My nephew and his family live in Portland. It's an attractive city, especially in the summer, but home prices have gotten insanely expensive due to Boston people relocating up there. I personally couldn't afford anything decent there, but coming from SF, the market might look good to you. Lots of older stock.
You've likely never known cold in the U.S. unless you've done a New England winter (maybe the Dakotas are close.) The east coast has high humidity, and the cold in the northeast goes right through to your bones. You also pay high heating bills.
Maine in the summer is heavenly, but winter is a whole 'nuther story. New Hampshire has a lot of similarity. A number of my high school friends inherited family summer vacation homes in either Maine or New Hampshire.
The Mormon presence is negligible. New Englanders can take a long time to warm up to you, but once they do, you have a friend for life. Maine people don't have a lot of patience for glitz and glamour. L.L. Bean is more their speed.
Oh, and if you are in the U.S., you always, always go "down" to Maine, not up. See if you can figure out why. :)

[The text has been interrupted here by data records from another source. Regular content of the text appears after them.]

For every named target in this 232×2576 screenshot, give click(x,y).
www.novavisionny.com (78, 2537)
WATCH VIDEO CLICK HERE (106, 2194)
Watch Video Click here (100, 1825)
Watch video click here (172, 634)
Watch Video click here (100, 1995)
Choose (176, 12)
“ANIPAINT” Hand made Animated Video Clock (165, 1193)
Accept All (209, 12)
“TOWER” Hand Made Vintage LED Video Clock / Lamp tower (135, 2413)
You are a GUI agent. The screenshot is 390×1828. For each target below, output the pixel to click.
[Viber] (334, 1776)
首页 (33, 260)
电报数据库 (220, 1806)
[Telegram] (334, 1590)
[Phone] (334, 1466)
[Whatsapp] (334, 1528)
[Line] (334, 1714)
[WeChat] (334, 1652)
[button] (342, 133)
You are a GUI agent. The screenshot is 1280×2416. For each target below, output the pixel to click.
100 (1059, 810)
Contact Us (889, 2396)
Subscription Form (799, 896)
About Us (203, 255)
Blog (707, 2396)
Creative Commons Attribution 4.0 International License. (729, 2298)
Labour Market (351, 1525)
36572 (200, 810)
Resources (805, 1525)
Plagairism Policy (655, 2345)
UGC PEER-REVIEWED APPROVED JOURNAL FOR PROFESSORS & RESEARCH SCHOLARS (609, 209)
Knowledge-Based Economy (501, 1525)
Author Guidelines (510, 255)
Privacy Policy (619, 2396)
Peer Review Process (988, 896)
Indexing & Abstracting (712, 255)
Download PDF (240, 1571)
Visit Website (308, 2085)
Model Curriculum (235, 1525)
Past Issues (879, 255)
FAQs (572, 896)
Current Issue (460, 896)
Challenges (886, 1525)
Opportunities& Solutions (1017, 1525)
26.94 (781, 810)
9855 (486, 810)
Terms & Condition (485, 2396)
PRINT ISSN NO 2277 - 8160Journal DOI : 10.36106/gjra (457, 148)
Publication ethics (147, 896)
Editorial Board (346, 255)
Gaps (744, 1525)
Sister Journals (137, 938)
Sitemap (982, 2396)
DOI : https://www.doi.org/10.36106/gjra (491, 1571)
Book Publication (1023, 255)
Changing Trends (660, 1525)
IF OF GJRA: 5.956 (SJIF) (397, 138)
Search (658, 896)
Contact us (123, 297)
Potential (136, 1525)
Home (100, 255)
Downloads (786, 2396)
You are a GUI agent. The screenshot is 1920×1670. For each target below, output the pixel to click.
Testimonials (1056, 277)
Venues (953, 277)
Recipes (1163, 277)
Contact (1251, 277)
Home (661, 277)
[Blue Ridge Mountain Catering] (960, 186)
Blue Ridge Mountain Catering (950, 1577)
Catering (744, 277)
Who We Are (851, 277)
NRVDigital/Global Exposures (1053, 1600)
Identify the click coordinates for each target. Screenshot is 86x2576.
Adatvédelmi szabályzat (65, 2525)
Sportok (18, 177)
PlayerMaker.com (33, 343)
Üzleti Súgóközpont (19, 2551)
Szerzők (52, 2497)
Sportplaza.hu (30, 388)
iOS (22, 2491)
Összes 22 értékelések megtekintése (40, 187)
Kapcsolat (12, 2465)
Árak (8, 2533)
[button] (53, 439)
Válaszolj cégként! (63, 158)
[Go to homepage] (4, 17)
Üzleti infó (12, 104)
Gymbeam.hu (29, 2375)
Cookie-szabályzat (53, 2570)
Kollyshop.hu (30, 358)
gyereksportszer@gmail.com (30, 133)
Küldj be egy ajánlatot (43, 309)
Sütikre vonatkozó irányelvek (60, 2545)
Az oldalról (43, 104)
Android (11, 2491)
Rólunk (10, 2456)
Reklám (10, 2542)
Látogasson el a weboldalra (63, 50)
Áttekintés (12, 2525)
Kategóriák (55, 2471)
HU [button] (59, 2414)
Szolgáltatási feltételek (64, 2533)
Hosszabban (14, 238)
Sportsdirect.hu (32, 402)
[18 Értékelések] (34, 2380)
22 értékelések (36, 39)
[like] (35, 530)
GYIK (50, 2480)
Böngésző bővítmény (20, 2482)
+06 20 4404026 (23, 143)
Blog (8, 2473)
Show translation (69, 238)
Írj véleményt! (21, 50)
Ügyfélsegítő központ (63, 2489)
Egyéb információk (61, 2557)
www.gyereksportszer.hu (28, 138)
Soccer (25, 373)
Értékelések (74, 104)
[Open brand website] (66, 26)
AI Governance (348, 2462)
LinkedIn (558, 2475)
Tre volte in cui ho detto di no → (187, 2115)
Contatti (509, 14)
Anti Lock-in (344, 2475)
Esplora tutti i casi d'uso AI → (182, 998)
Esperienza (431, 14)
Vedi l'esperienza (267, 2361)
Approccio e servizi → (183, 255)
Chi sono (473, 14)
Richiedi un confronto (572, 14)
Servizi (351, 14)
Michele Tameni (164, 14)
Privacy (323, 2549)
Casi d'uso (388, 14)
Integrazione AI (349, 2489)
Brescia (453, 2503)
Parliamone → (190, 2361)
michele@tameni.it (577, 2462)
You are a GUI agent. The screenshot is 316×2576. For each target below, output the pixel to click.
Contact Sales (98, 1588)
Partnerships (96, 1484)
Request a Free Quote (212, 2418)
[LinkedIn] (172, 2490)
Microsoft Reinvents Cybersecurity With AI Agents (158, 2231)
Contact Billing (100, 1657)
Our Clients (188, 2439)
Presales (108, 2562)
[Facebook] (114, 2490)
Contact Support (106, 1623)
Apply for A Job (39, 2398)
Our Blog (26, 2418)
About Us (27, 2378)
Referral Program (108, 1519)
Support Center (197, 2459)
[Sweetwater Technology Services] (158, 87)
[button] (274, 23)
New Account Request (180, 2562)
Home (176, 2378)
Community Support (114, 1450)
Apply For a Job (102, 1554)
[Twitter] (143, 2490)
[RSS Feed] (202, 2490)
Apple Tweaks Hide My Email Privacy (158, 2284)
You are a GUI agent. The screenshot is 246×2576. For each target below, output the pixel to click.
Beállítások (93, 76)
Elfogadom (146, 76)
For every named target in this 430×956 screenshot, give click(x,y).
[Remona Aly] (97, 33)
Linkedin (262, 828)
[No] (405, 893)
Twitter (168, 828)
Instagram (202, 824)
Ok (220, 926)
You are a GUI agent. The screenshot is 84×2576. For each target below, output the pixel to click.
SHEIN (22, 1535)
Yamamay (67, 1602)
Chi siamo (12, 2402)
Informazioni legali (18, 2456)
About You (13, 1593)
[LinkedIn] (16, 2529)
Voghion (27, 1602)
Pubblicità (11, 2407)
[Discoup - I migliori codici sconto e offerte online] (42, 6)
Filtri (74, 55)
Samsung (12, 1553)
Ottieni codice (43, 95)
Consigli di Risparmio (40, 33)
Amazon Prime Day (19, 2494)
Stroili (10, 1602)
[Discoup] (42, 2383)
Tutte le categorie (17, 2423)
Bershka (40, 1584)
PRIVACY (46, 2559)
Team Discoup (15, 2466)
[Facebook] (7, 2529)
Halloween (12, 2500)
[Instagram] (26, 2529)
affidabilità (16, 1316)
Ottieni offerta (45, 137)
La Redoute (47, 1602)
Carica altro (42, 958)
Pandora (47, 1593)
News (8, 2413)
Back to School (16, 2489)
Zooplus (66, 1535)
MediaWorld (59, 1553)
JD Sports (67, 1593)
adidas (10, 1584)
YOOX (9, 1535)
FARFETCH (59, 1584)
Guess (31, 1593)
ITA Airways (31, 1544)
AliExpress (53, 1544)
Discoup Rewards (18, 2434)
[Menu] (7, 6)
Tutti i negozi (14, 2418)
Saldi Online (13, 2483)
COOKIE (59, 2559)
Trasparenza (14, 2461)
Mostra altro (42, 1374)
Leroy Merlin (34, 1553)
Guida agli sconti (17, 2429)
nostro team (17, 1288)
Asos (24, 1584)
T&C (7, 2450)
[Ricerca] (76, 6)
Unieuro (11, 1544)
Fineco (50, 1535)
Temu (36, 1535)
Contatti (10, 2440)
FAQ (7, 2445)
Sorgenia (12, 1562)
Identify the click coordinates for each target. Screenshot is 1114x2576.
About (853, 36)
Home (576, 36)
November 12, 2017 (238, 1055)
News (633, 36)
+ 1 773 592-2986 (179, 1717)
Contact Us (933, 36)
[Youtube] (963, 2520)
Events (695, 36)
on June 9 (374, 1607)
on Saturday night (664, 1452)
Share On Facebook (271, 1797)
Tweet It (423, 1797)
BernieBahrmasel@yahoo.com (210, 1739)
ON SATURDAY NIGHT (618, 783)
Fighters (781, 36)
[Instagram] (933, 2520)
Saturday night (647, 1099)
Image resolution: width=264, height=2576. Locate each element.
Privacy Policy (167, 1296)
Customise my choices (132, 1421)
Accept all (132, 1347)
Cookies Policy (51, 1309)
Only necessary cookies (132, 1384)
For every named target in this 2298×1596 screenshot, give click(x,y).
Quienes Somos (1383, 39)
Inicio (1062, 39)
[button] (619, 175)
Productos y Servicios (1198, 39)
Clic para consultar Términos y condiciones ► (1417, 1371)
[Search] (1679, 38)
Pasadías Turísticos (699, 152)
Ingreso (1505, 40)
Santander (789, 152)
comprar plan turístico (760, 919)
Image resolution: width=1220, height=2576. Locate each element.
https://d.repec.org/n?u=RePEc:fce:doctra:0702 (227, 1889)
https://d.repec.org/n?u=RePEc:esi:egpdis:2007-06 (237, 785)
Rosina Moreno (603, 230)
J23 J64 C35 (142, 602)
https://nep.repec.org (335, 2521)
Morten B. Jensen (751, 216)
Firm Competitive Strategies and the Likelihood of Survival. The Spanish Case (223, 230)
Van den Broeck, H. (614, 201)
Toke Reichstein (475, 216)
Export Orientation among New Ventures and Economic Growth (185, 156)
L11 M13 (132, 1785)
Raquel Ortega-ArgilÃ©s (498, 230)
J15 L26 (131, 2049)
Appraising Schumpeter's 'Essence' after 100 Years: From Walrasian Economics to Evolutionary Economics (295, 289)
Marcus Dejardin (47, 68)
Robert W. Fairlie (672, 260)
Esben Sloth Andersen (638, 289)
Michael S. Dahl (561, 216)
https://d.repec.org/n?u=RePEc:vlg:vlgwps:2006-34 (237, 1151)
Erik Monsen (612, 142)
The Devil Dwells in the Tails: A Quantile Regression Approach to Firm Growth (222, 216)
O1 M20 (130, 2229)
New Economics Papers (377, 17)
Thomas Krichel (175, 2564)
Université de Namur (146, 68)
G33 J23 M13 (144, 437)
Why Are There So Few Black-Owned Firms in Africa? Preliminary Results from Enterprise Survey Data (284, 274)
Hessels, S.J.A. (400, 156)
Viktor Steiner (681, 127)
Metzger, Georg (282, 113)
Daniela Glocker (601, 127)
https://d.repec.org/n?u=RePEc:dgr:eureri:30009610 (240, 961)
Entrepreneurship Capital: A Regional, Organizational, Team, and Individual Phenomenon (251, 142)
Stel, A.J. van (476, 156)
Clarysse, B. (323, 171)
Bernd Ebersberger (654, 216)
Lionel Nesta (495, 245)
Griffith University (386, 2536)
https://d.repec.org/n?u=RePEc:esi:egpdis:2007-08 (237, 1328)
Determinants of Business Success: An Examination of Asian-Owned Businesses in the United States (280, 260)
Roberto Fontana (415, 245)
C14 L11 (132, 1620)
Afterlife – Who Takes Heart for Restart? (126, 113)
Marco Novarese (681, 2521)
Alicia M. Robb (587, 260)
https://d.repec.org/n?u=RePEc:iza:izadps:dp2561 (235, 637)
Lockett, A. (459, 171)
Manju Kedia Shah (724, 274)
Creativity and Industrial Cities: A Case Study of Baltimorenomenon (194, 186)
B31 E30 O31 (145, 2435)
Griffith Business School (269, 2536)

Edited 2 time(s). Last edit at 10/22/2021 07:03PM by summer.
TY, Yeah I know winter is a long cold beast up there, but I'd rather deal with that than a hot muggy summer in TX/MS/AL/GA the weather is weirdly perfect in California, that's why everyone wants to live here and why housing prices are nuts.
I lived in Portland for 2 years, ya, it's cold in winter [as in nor'easter cold] if you ski, lots of resorts within 2 hr drive, affordable health care, clean, safer than most places I've lived, spectacular autumns, great lobster rolls, didn't see a lot of sand beaches with the exception of Old Orchard Beach a fun summer resort town, south of Portland, I would live there again, Boston is 100 mi. away and the mo is insignificant there from my experience
NH offers tax advantages: no income or sales taxes. That's partly old Yankee philosophy of expecting people to look after themselves, and not depend on government largess. Also, public services are determined at the local level, which means property taxes may be high, especially so close to the Massachusetts border. The further you get from the southern border, the lesser the local taxes, with desirable vacation/resort areas being the exception.
Credit NH for providing the essential services at good costs. NH pays about 1/2 of Massachusetts does, but you'll notice the superior work the moment you you cross into the Granite State: smoother roads, wider berms and breakdown lanes, better guard rails, etc.
Winters? You get used to them. Most towns have snow plowing down to a good system.
Regarding Maine winters? Mark Twain said, "Maine is a state of two seasons: winter, and July."
Last: the reference to direction in Maine is actually "Down East" or "Downeast." (There is, or was, a state magazine with that name.) The phrase comes from navigating by sail from Boston: Your direction is "east(erly)," and "down-wind." Hence, "Down-East." This is especially true of the coastal region northeast of Bar Harbor, up to the Maritimes.